__What needs to be done__
Exclude images and print all the records verbatim.

__Supplied information__

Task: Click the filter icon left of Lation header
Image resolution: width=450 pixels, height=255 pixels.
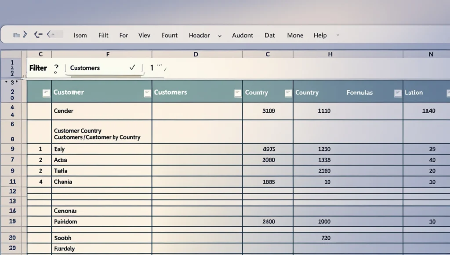Action: tap(398, 93)
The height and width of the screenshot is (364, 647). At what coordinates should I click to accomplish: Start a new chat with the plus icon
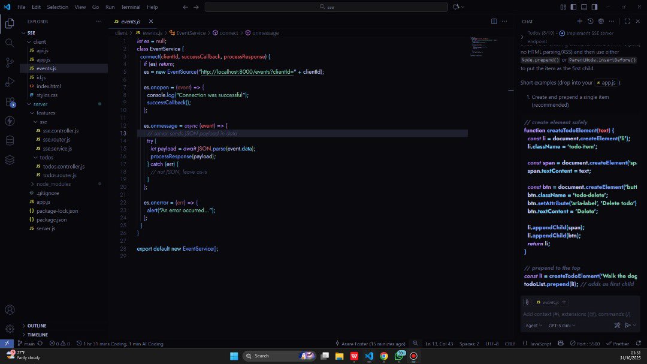[579, 22]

__Completed exercise__
Task: Click the filter icon left of Lation header
Image resolution: width=450 pixels, height=255 pixels.
Action: tap(398, 93)
The height and width of the screenshot is (364, 647). At what coordinates should I click to accomplish: Start a new chat with the plus icon
[579, 22]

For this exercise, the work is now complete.